Coronavirus entry into the cells starts with viral and cellular membrane fusion which is mediated by the binding of the viral S protein with the cellular receptor/s [7]. Receptor-induced conformational changes in the S protein are crucial in this step [20], [21], [22]. In this study, we have shown that the putative HR1 and HR2 of SARS-CoV bind to each other and form a 6-α-helix bundle (trimer of HR1/HR2 dimer), a characteristics of class I viral fusion proteins. The importance of the HR regions in MHV fusion has been demonstrated with site-directed mutagenesis study by Luo and Weiss [10], [11]. As the receptor for SARS-CoV has been identified recently [37], receptor-induced conformational changes of S protein should be pursued in the near future, esp. the conformations of HR1 and HR2 fusion core in different stages during the fusion process.
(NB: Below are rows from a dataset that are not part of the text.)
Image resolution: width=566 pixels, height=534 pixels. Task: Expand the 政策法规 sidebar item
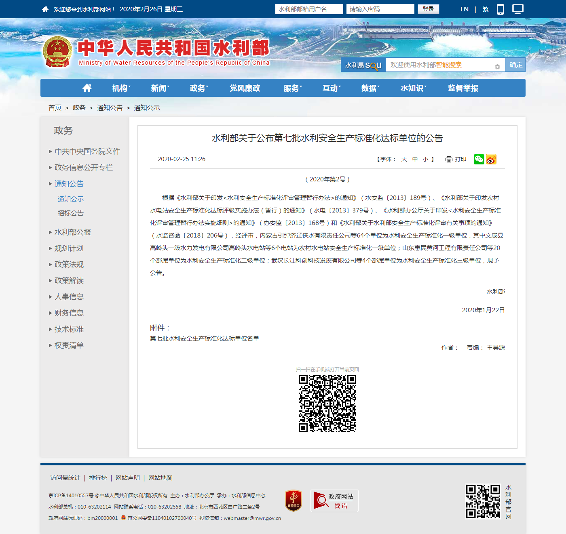69,264
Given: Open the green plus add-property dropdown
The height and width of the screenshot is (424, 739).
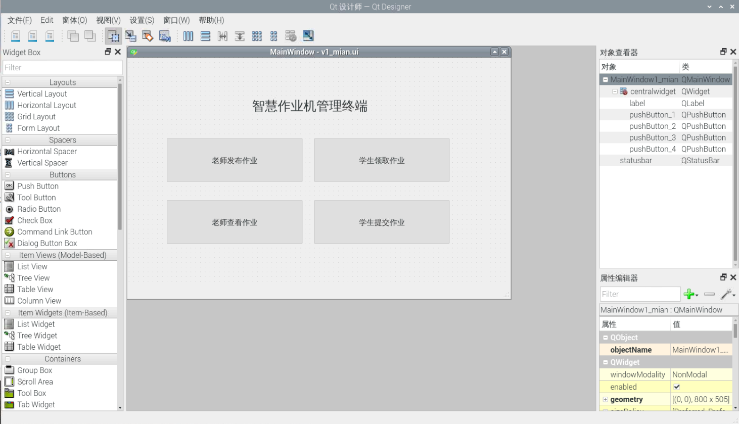Looking at the screenshot, I should coord(691,294).
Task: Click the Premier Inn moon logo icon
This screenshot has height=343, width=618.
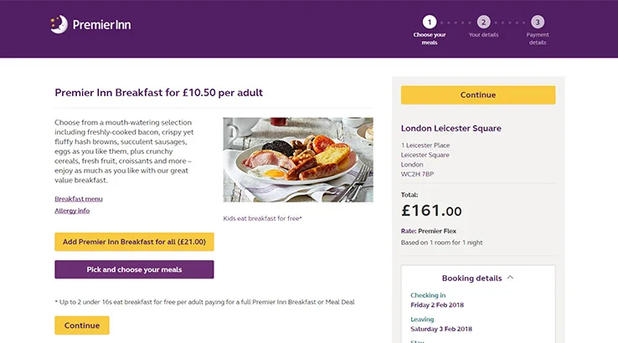Action: pyautogui.click(x=59, y=24)
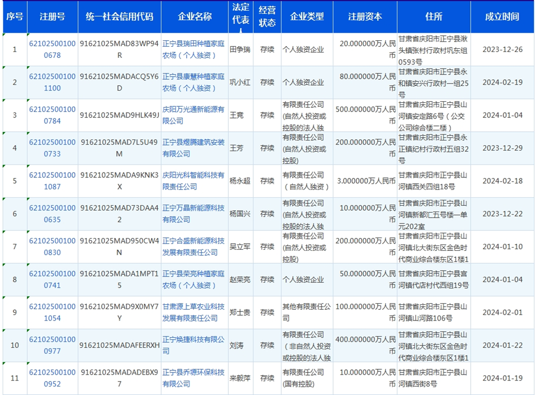Open 甘肃省源上草农业科技发展有限责任公司 link
Viewport: 535px width, 395px height.
[193, 312]
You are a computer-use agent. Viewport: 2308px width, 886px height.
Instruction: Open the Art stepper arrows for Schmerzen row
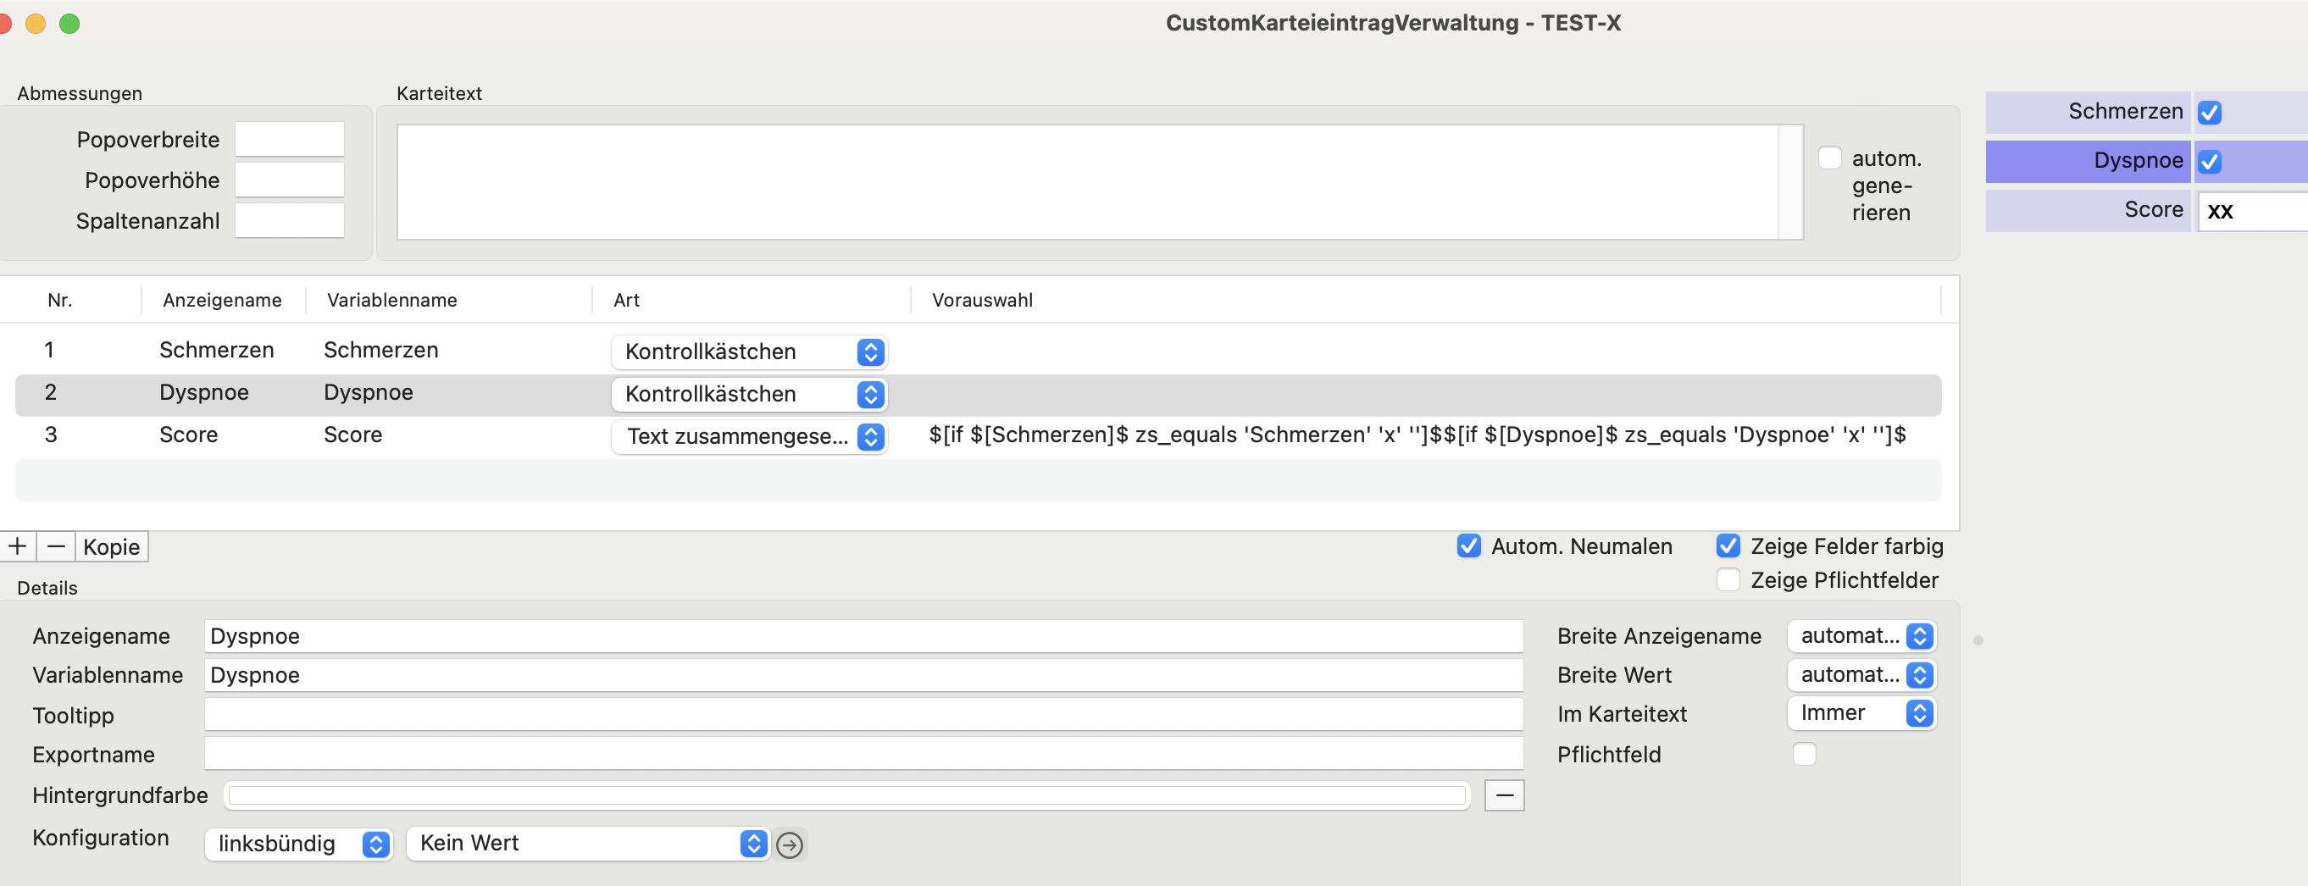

Recently, Rottier and co-workers [12] reported the formation of HR1/HR2 6-helix bundle complex of MHV S protein. This and our present result on SARS virus are the first evidence for a 6-helix bundle formation of HR1 and HR2 and the HR2 fusion inhibitor derived from Family Coronaviridae, implying that coronavirus adopts a similar fusion or entry mechanism to other RNA viruses [13]. Taking the fact into account that SARS is an acute disease, this kind of peptide inhibitors might act better than that in chronic infection HIV because the therapeutic peptide can be used through intranasal route. The conformational changes of the S protein are very likely to be crucial for coronavirus entry [20], [21], [22] and so this provides a most plausible target for drug design. The strong inhibition of the peptide in the GST (25 kDa) fusion form indicates that there is significant space for HR2 to interact with HR1 in the intermediate state of the S protein during the process of virus fusion. This has also been observed in our previous work on Newcastle disease virus and hRSV, members of Family Paramyxoviridae [31], [32]. Our results do provide a drug lead for SARS-CoV and its potential clinical application should be rigorously pursued in the near future. A clear crystal structure of this fusion core of SARS-CoV would also make a great deal of contribution to our understanding of coronavirus fusion and fusion inhibitor discovery.